In the news: Kevin Warwick

十二月 15, 2000

Not all his fellow scientists were happy when Kevin Warwick was chosen to give the Royal Institution Christmas Lectures, which started this week.

Some responded by calling Reading University's professor of cybernetics a "buffoon". Others were shocked that he should follow in the footsteps of Michael Faraday, who initiated the lectures in 1825 to present science to young people in an accessible way.

But Warwick, who is always happy to make his fascination with robots as accessible as possible, has remained unfazed by the criticism. He hopes the lectures, titled "Robots, cyborgs: the future for humans", will confirm his description, by X-Files actress Gillian Anderson, as Britain's leading prophet of the robot age.

As someone who has argued that machines will soon take over the world, and who once had a computer chip implanted in his arm to begin crossing the boundary between man and machine, he is used to controversy. To argue that humans will always be superior in intelligence to machines is arrogant, he suggests.

Warwick left school at 16 and became an apprentice at British Telecom, studying for maths and physics A levels in breaks. He took his first degree, in electrical engineering, at Aston University, aged 22, then a PhD in computing at Imperial College, London, where he stayed on for a research post.

He then held posts at Oxford, Newcastle and Warwick universities, before being appointed a professor at Reading aged 32.

Author of more than 300 research papers, he has run experiments showing that watching This Morning is more effective in boosting IQ than last-minute revision. He developed a robotic record producer called Gershwyn that uses genetic algorithms to mix its own music. His electronic cat, Hissing Sid, so disturbed British Airways staff that they refused to let it on a flight.

* _GIVEN DATA_
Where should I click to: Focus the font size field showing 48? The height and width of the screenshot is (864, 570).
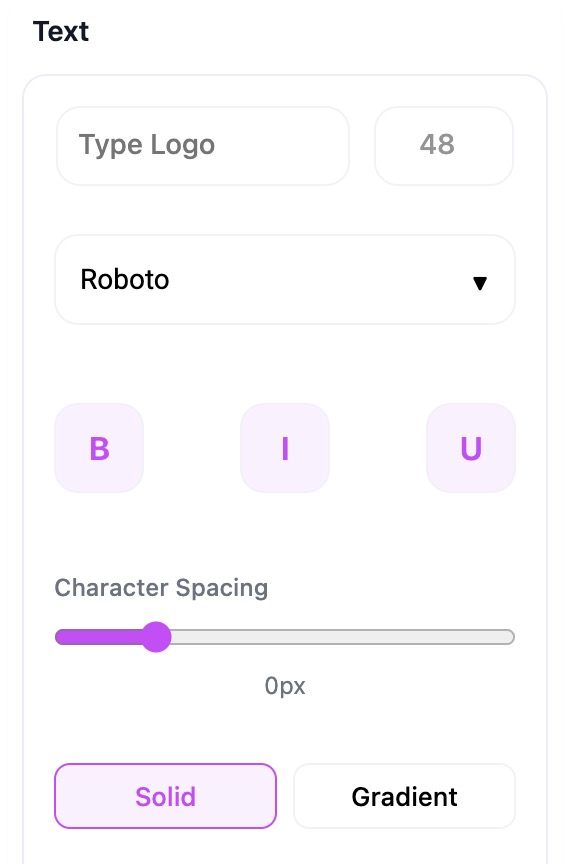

* _WHAT THE TASK ASKS_
Transcribe the part of the Kevin Warwick article that begins at the words "He then held" and ends after the words "on a flight.". Rely only on the text about Kevin Warwick.

* _TASK ANSWER_
He then held posts at Oxford, Newcastle and Warwick universities, before being appointed a professor at Reading aged 32.

Author of more than 300 research papers, he has run experiments showing that watching This Morning is more effective in boosting IQ than last-minute revision. He developed a robotic record producer called Gershwyn that uses genetic algorithms to mix its own music. His electronic cat, Hissing Sid, so disturbed British Airways staff that they refused to let it on a flight.